Cancun, Q.R. — While it’s time to spring ahead, cities such as Cancun and Playa del Carmen do not observe Daylight Savings Time.
Throughout Mexico, 30 of the 32 states do observe the spring ahead, fall behind time changes, however the states of Sonora and Quintana Roo do not. During this time, vacationers in Cancun and Riviera Maya may have gotten up an hour earlier than thought assuming the spring ahead time change applied.
However, in 2015 the state of Quintana Roo opted out of the country’s DST regime. Following the establishment of its own time zone since 2015, Mexico’s easternmost state observes Eastern Standard Time (EST) year-round.

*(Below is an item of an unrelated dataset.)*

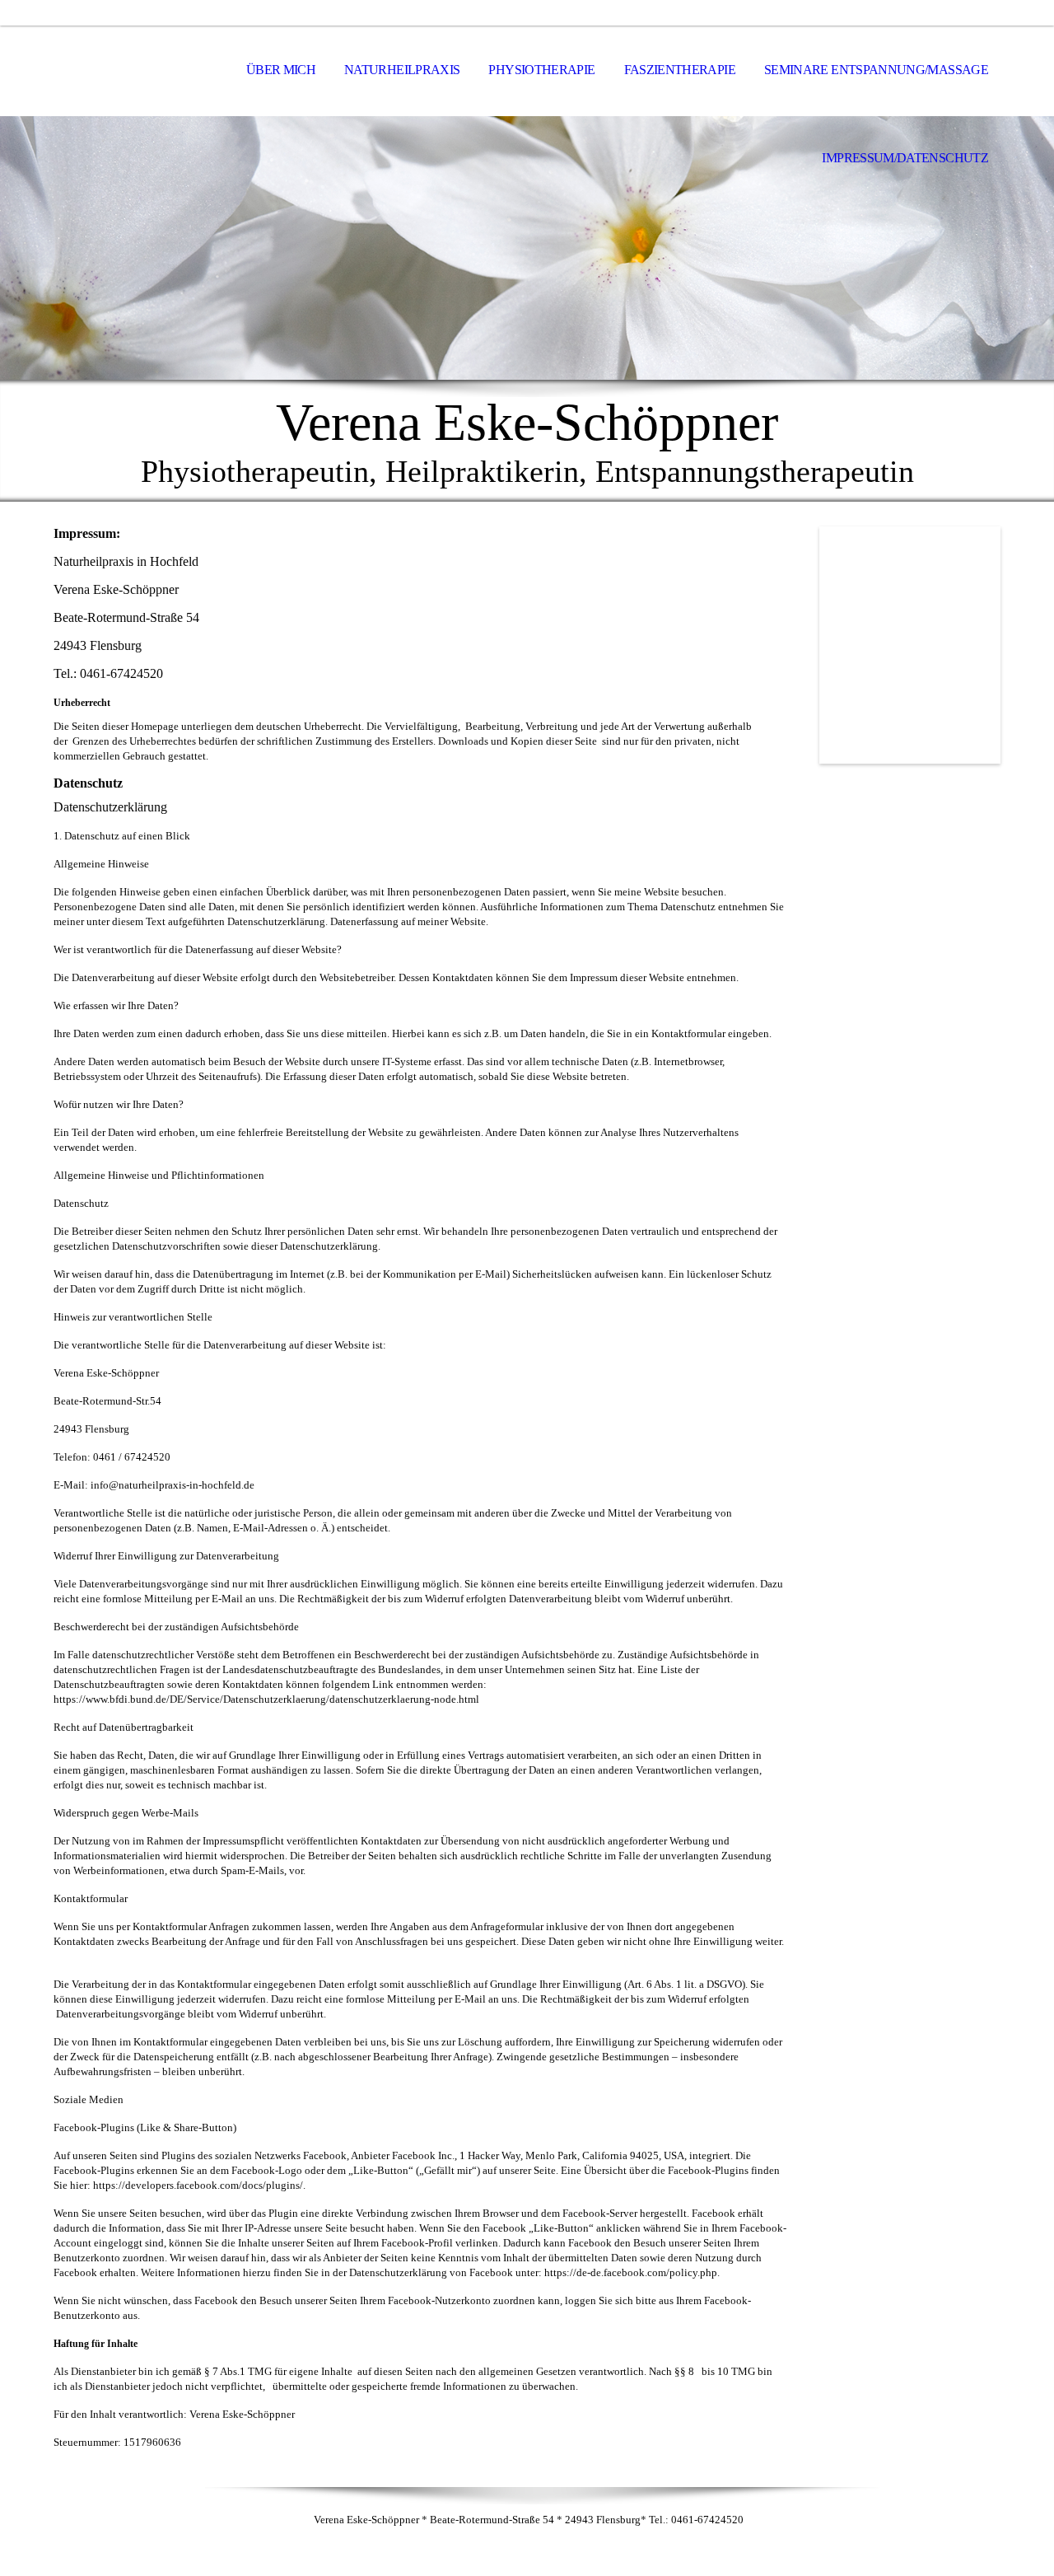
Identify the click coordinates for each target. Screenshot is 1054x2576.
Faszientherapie (679, 70)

The state of Sonora is the only other state in Mexico that also does not change its clocks. Its rationale is to stay in sync with its neighbors in the US state of Arizona where Mountain Standard Time (MST) is observed all year.
In the rest of the Mexican states, Daylight Saving Time (DST) is observed, but at different times. Mexican states that border with the United States follow the US daylight savings schedule. States such as Baja California and cities including Tijuana, Ciudad Juárez and Ojinaga start DST on the 2nd Sunday in March and end on the 1st Sunday in November.
For the rest of the country, excluding Sonora and Quintana Roo, DST runs from the 1st Sunday of April to the last Sunday of October, a period in which the country experiences it’s greatest amount of sunlight, reducing the daily energy consumption.
According to the Ministry of Economy, in 2017 the energy saved during DST was enough to provide lights to 571,000 homes or “the equivalent to the consumption of 7.78 million self-ballasted compact fluorescent lamps turned on for a year, 24 hours a day.”